Task prompt:
The entries below contain a line with "legitimacy (292, 882)" and a line with "divorce (288, 681)". Quote exactly those two lines and all lines between them.

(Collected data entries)
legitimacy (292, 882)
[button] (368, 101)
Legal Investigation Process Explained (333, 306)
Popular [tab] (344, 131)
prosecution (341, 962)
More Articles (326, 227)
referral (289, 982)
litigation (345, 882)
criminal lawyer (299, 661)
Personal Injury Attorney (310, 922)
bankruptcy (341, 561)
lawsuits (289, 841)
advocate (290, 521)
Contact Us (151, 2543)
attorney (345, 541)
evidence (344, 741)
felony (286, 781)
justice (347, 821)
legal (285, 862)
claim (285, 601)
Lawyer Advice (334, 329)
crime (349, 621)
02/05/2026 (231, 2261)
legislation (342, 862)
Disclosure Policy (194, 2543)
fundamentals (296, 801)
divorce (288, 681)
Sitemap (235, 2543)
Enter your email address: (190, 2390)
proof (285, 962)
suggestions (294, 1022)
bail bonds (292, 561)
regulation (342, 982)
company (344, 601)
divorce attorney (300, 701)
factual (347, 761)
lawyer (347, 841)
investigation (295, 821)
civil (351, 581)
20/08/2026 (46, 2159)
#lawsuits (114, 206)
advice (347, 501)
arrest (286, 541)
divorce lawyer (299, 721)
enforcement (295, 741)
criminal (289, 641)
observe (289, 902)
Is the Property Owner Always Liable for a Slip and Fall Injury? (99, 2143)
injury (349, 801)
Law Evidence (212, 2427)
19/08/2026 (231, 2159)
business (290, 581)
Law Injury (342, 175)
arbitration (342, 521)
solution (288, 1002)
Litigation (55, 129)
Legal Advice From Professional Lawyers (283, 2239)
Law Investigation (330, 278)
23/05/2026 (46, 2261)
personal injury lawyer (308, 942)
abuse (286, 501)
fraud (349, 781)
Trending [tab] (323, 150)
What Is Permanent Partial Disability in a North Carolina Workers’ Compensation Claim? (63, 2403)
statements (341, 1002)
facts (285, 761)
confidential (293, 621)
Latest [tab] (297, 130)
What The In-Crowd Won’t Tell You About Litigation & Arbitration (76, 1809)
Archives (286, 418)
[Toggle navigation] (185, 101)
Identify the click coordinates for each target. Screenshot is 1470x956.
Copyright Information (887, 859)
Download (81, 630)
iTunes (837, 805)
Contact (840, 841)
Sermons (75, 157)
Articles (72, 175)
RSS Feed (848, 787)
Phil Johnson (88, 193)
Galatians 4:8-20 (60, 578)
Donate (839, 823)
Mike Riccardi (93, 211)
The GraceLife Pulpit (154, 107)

...

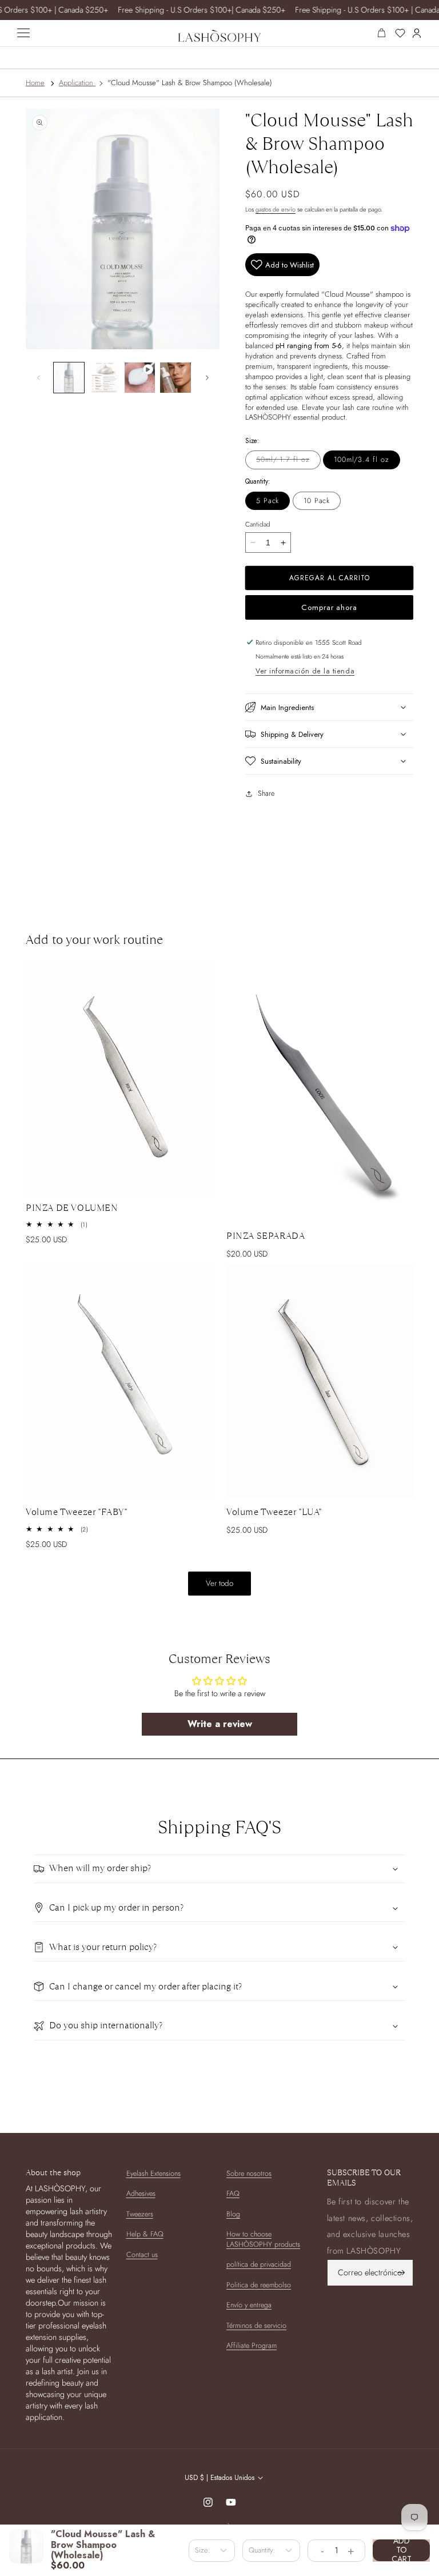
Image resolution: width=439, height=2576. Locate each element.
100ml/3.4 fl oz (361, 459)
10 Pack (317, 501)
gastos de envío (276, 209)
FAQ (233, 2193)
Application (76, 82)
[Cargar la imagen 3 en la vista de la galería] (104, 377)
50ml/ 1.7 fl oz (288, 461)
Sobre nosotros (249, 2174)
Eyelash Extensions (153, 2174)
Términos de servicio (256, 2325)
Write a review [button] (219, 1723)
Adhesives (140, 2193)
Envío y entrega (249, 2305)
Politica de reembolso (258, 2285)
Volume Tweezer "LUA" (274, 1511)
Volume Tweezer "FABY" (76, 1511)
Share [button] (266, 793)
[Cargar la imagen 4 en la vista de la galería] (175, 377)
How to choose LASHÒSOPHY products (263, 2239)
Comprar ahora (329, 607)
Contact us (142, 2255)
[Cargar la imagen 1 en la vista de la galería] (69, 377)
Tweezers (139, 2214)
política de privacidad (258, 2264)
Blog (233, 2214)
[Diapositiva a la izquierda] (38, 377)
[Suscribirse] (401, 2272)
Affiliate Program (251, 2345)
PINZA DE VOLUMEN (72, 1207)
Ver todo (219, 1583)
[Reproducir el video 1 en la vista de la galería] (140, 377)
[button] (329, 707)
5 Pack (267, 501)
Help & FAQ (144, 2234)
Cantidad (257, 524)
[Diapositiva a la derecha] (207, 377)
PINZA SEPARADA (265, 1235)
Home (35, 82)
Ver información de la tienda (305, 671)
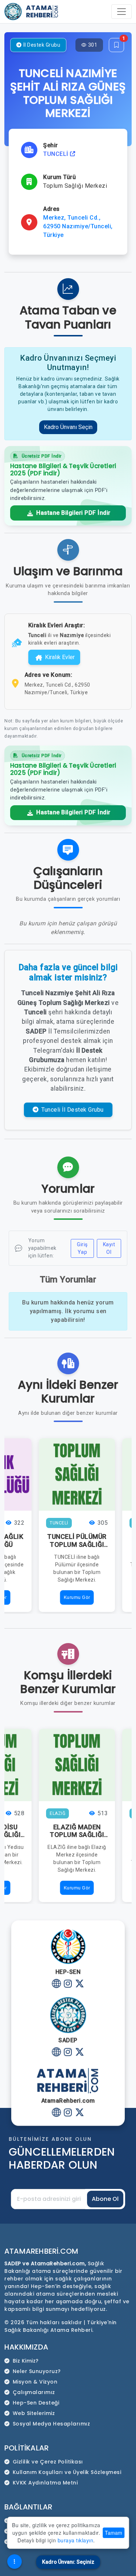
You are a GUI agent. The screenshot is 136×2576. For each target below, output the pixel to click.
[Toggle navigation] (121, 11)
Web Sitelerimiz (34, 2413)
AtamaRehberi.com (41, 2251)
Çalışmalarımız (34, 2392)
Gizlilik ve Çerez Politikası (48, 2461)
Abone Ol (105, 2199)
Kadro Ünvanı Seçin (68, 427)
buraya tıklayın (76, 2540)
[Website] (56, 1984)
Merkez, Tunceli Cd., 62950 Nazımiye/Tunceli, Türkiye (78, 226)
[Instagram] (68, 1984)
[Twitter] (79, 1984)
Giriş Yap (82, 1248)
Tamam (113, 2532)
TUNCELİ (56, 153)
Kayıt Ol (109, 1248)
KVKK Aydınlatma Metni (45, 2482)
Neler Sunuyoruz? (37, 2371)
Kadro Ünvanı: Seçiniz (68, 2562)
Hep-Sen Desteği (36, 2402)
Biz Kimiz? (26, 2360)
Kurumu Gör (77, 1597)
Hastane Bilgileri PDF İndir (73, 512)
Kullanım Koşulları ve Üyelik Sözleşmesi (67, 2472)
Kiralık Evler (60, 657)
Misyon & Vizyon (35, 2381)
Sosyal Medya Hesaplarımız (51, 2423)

Finished task:
legitimacy (292, 882)
[button] (368, 101)
Legal Investigation Process Explained (333, 306)
Popular [tab] (344, 131)
prosecution (341, 962)
More Articles (326, 227)
referral (289, 982)
litigation (345, 882)
criminal lawyer (299, 661)
Personal Injury Attorney (310, 922)
bankruptcy (341, 561)
lawsuits (289, 841)
advocate (290, 521)
Contact Us (151, 2543)
attorney (345, 541)
evidence (344, 741)
felony (286, 781)
justice (347, 821)
legal (285, 862)
claim (285, 601)
Lawyer Advice (334, 329)
crime (349, 621)
02/05/2026 (231, 2261)
legislation (342, 862)
Disclosure Policy (194, 2543)
fundamentals (296, 801)
divorce (288, 681)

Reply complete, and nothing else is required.